Dentre estes, aparecem dois que entram frequentemente na formação de novas
palavras: –ão e –aço. O
sufixo –ão pode
conectar-se a praticamente qualquer base e o sufixo –aço
requer que a base primitiva seja concreta. Além disso, os
derivados com o sufixo –ão têm
em geral como atribuição de significado a dimensão: apartamentão, carrão, ou seja, de tamanho grande; já o
sufixo –aço tem
mais a significação de qualidade: apartamentaço,
carraço, ou seja, um belo apartamento,
um belo automóvel. Isto não quer dizer que, dependendo da entonação dada à
fala, o contrário também não ocorra: mulherão, lotadaço etc.
Assim
sendo, é comum ouvirmos “malzão” (muito mal), “vacilão” (aquele que, sem medir as
consequências de seus atos ou palavras, acaba fazendo ou dizendo algo que só
lhe trará aborrecimentos ou malefícios), “sabadão”

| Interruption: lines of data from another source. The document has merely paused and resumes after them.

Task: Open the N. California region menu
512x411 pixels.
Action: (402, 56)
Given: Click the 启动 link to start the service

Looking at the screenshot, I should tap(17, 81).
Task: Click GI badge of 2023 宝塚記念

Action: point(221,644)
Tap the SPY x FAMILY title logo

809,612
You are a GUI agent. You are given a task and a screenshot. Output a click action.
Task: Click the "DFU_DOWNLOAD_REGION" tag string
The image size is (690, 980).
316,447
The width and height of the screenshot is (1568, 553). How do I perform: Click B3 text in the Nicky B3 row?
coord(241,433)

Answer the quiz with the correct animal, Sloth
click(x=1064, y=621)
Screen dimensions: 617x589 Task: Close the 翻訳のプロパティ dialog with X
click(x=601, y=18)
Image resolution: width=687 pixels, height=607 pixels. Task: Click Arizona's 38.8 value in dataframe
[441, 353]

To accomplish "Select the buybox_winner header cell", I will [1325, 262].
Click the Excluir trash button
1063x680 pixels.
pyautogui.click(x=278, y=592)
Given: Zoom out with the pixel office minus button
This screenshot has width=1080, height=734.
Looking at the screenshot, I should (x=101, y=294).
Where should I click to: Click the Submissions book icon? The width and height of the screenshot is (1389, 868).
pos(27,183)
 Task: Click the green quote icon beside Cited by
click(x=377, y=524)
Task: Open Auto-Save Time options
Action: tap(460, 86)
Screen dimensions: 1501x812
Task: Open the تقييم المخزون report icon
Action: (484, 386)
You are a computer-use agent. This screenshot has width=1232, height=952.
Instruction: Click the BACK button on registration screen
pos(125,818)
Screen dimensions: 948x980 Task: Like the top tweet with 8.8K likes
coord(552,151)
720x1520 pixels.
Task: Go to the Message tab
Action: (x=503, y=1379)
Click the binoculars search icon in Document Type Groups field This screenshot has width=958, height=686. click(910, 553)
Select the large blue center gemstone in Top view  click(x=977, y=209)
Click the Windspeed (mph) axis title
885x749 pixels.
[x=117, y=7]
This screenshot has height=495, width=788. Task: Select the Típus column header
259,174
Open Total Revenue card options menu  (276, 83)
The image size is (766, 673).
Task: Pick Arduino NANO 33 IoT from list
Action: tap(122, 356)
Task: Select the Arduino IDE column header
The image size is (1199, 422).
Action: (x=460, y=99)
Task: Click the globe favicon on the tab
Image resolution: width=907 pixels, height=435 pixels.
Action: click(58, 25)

(dia de aproveitar, de cair na farra, de se divertir), “domingão” (dia de descanso, de aproveitar para passear etc.), “segundona” (segunda-feira, dia de
iniciar a batalha depois da ‘farra’ do fim de semana), e por aí vai: portão
x portona; mulherão x mulheraço; sonzão x sonzaço; maridão x maridaço. A lista
é enorme: amigão, bestão, bichão,
bolão, chorão, choramingão, comilão, gatão, garotão, gostosão, tolão, toleirão,
valentão, amorzão, carecão, cacetão, cornão, filão (fila grande), homão,
palermão, parrudão, porradão, viborão (pessoa má), vidão, pernão etc.
Um
dos critérios que se mostram fundamentais para a escolha do sufixo a ser
utilizado pelo falante é o gênero da palavra. Percebemos que, com uma grande
frequência, o falante concorda o gênero do sufixo com o gênero da palavra,
desta forma, o sufixo -ona é utilizado para palavras femininas e os
sufixos -ão e -aço para palavras masculinas. Como aconteceu nos
casos de “porta” e “carro” que receberam as derivações “portona” e “carrão”.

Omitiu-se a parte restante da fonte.